Nationally, transgender healthcare protections have been thrown on a bit of a roller coaster in the last year. President Biden recently reinstated nondiscrimination protections for LGBTQ Americans in healthcare settings — Obama-era regulations that the Trump administration undermined during the pandemic.
But despite federal pro-transgender policies, state lawmakers are attacking transgender rights by introducing bills that seek to bar young transgender women from playing school sports and prevent transgender youth from getting gender-affirming care.
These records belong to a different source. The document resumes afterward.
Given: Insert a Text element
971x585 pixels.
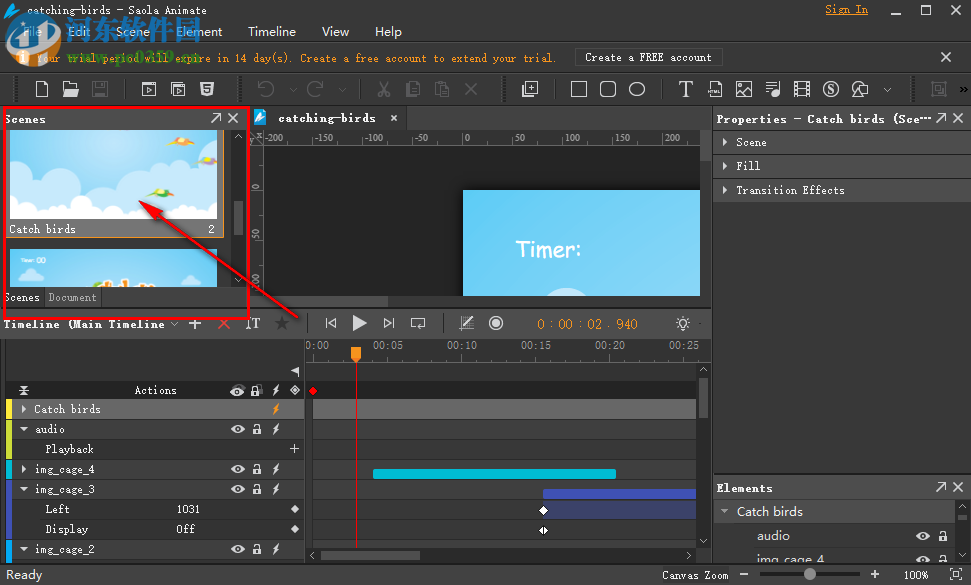Looking at the screenshot, I should pos(686,89).

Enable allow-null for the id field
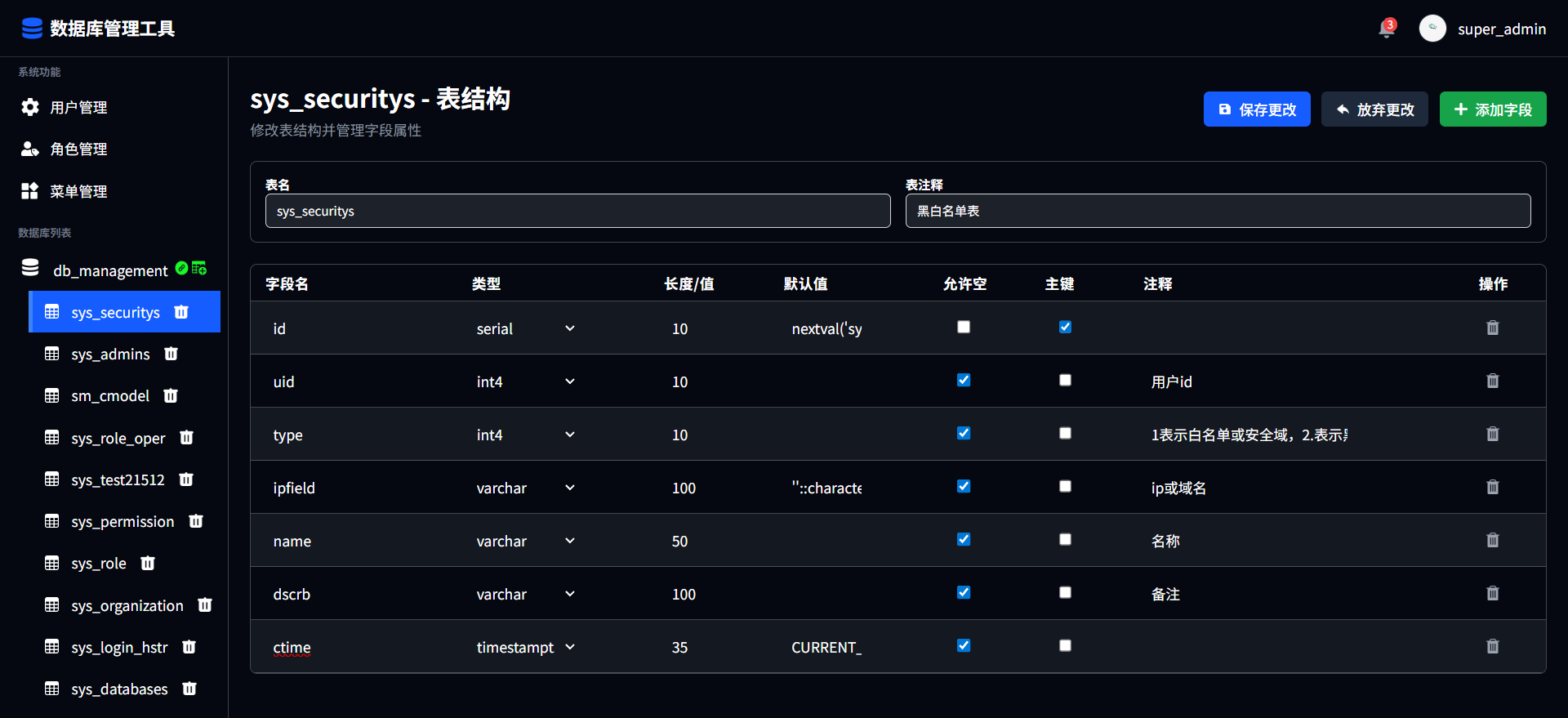(964, 327)
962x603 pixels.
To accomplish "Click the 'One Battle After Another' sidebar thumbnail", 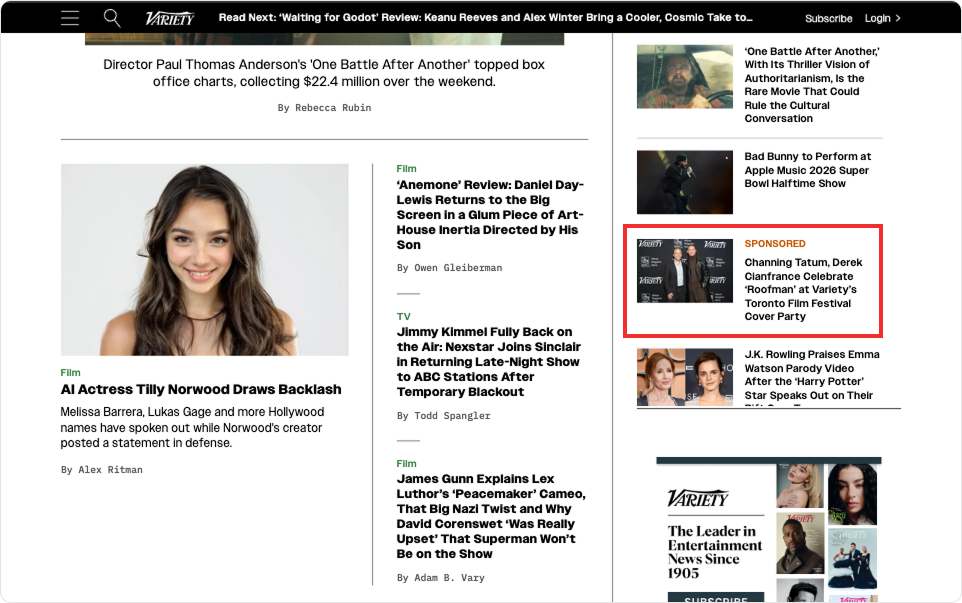I will (684, 77).
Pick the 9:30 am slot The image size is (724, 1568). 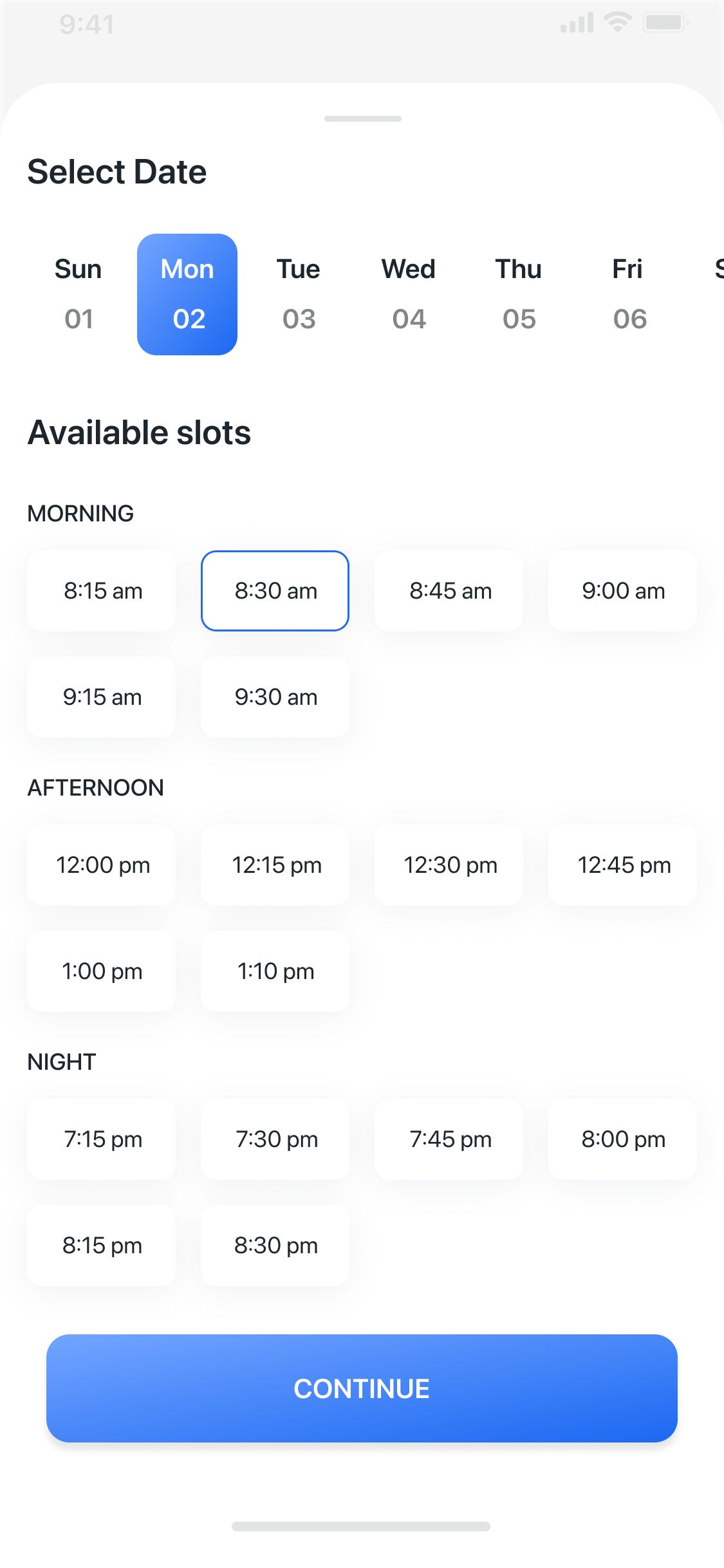pyautogui.click(x=275, y=697)
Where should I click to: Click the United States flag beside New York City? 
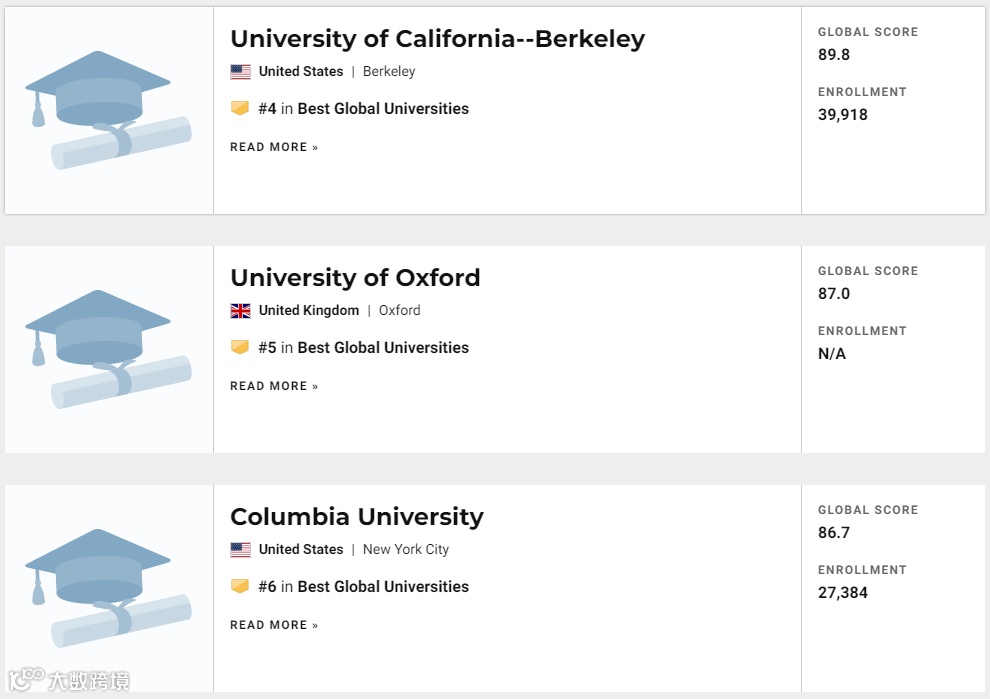[x=240, y=550]
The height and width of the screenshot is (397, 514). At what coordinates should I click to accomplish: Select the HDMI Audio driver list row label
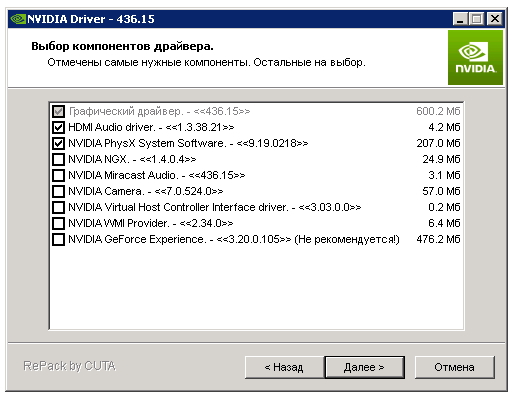click(x=151, y=127)
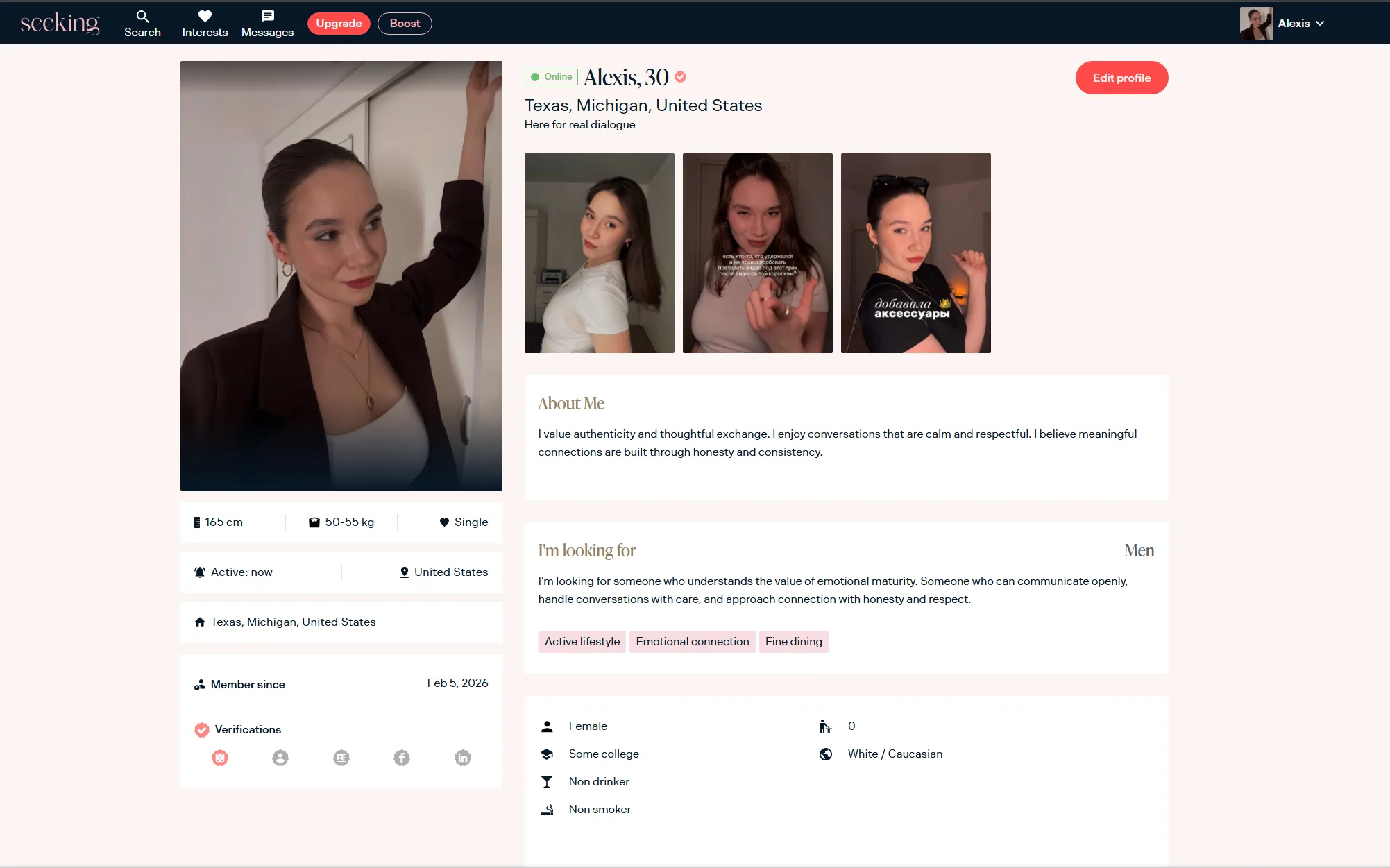This screenshot has height=868, width=1390.
Task: Select the Active lifestyle tag
Action: coord(582,641)
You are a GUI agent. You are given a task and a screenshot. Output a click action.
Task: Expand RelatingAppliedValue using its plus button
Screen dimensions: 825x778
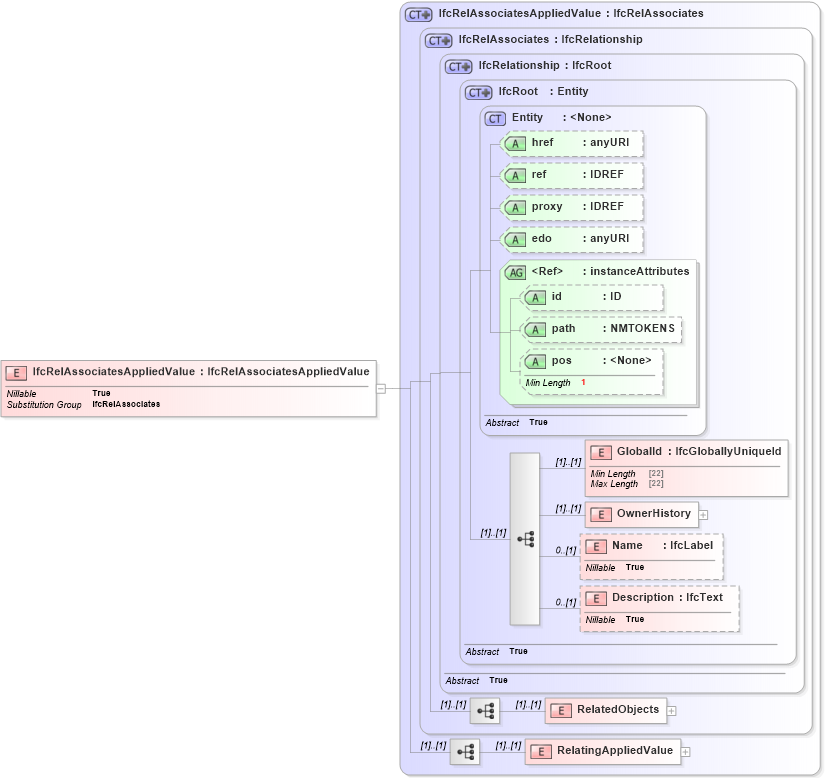point(685,750)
“At a time when anti-trans legislation — specifically targeted against our trans and gender non-conforming youth — is sweeping state legislatures across the country, it is clear that the work of municipalities like here in the City of Philadelphia is more critical than ever to ensure equal protections under the law for our most vulnerable communities,” Morrison said in her statement.
The Office of LGBT Affairs has churned out its own set of queer and transgender-centric resources over the past year. The team created the Coping during COVID Resource guide, collaborated with local LGBTQ health organizations to facilitate vaccine clinics in underserved communities, and helped with the Trans Resilience Fund, an initiative of the Gender Justice Fund.
On top of the pandemic widening health inequities and the bevy of transphobic legislation from state lawmakers, trans people are still being murdered at high rates, especially Black and Brown transgender women. Rem’mie Fells’ murder, in tandem with the murders of Mia Green, Tatiana Hall, Michelle ‘Tamika’ Washington and many other transgender individuals, drove people to the streets in protest.
“[Rem’mie] was a disrupter,” Stephens said. “She looked the status quo in the eye and defied it with every waking moment of her life. Now after her death, her voice is still reigning boldly. It’s still causing a stir in a positive way and impacting the lives of her trans brothers, sisters and others. I wish she could be here to see the work that is being done for the trans community.”
McLean cautioned that those bursts of civil rights assemblies often escalate and subside like fads. He clarified that communities should be fighting for minority rights all the time.
“The fact that that’s how that works limits us in how much we can do,” he said. “Unfortunately I feel like sometimes we have to capitalize off of those things so we can get support for our community while people are willing to do it. Again, it goes to visibility every day.”
In the spirit of continuing to uplift transgender and BIPOC communities, occupational therapy students and an alumni mentor from Thomas Jefferson University started a scholarship fund in Fells’ name. They met her while collaborating with the staff of Morris Home, where Fells was living at the time, to facilitate wellness and recovery sessions for the center’s transgender and nonbinary residents. The scholarship is the first of its kind that the university offers exclusively for transgender and gender non-conforming BIPOC students.
The scholarship fundraising page reads in part, “while one scholarship will not create the change needed at this level, it will act as a first step in the right direction.”
Fells’ mother, Terri Edmonds, is also quoted on the fundraising page, saying “I’m so grateful that during her short life here on earth, she was able to touch your lives with her genuine and loving self.”
Michele Zipkin is a reporter for the Philadelphia Gay News, where this story first appeared.